Naturally, people who spend unhealthy amounts of time on Twitter are most likely to gripe about Alper, because they’ve seen all the prompts before. As Moussa puts it, “I’m a Too Online person rolling my eyes at people with a blessedly more casual relationship to the platform who are having fun.”
Or maybe some journalists simply chafe at Alper’s barrage of content because, well, he’s not a journalist and doesn’t act like one. He’s unfailingly upbeat. He shamelessly cribs sentences from Wikipedia. He sometimes interviews his own clients on his SiriusXM show (Alper says the conflict of interest is made clear: “It always comes up we’re working together in the conversation”). He loathes the idea of criticizing anyone.
Those who dislike Alper tend to perceive him as insincere. Sure, most music writers use Twitter for indulging petty feuds and performing alienating bits, the thinking goes, but at least they’re tweeting from the heart, not from Hootsuite.
But Alper says all he’s ever wanted to do is use music for good. And anyone who spends five minutes talking to him can tell his love of music — and using social media to bring people closer to it — is sincere.

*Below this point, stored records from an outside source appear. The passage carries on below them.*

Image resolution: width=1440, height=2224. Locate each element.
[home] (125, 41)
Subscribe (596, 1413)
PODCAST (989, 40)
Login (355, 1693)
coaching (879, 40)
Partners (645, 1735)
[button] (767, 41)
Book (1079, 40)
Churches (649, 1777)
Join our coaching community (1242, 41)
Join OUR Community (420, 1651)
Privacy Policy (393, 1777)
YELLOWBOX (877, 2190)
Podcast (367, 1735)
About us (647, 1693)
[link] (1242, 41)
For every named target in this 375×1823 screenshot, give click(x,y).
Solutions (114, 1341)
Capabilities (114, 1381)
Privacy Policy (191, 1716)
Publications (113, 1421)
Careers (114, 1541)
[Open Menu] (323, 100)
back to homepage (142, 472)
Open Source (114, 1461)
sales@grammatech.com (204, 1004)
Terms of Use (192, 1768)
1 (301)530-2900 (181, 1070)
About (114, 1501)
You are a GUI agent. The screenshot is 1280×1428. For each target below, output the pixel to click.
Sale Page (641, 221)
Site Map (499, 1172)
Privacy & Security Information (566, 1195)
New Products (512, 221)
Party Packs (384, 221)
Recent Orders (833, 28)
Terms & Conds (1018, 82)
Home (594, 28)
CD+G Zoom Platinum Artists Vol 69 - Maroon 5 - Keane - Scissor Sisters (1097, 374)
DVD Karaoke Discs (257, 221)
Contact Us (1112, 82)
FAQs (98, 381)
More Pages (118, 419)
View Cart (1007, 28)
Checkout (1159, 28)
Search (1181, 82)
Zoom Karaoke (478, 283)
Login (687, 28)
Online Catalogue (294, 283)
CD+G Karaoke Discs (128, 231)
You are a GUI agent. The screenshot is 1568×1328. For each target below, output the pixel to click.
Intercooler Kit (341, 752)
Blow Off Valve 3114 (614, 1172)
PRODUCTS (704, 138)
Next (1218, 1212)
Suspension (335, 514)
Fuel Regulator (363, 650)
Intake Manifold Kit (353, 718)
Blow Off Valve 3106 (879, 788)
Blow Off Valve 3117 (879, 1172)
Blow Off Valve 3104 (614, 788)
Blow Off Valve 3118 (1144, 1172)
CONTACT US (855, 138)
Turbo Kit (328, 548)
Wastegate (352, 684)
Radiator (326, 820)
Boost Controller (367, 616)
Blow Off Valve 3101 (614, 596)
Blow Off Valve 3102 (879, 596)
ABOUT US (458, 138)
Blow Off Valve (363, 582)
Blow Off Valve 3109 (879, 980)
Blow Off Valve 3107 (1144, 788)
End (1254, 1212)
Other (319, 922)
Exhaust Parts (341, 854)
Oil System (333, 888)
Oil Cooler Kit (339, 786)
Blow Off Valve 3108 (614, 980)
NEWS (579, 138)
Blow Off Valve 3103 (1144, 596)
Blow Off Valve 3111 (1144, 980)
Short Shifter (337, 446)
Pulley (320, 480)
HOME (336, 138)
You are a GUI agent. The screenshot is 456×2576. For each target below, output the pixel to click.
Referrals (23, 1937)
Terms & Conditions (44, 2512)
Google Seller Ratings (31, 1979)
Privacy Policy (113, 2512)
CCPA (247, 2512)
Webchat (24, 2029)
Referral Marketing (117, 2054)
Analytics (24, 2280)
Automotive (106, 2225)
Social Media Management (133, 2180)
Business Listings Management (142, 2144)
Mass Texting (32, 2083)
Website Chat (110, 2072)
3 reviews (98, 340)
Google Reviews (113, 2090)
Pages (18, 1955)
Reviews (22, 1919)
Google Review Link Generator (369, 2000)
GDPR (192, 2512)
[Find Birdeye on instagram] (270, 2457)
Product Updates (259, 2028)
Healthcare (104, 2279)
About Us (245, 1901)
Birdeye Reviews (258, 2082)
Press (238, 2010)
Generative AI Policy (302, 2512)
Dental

Alper lights up like a young fan when famous musicians respond to his prompts. A few days after our interview, he excitedly emails me a screenshot of ’70s teen star Shaun Cassidy responding to a fan named Jen in Alper’s mentions. Jen had named Cassidy as “the first band or artist [she] really loved,” and the musician had tweeted right back. “This is why I do what I do,” Alper says. “When this Jen sees this… [it] makes my day!”
It’s the kind of exchange Alper couldn’t automate if he tried.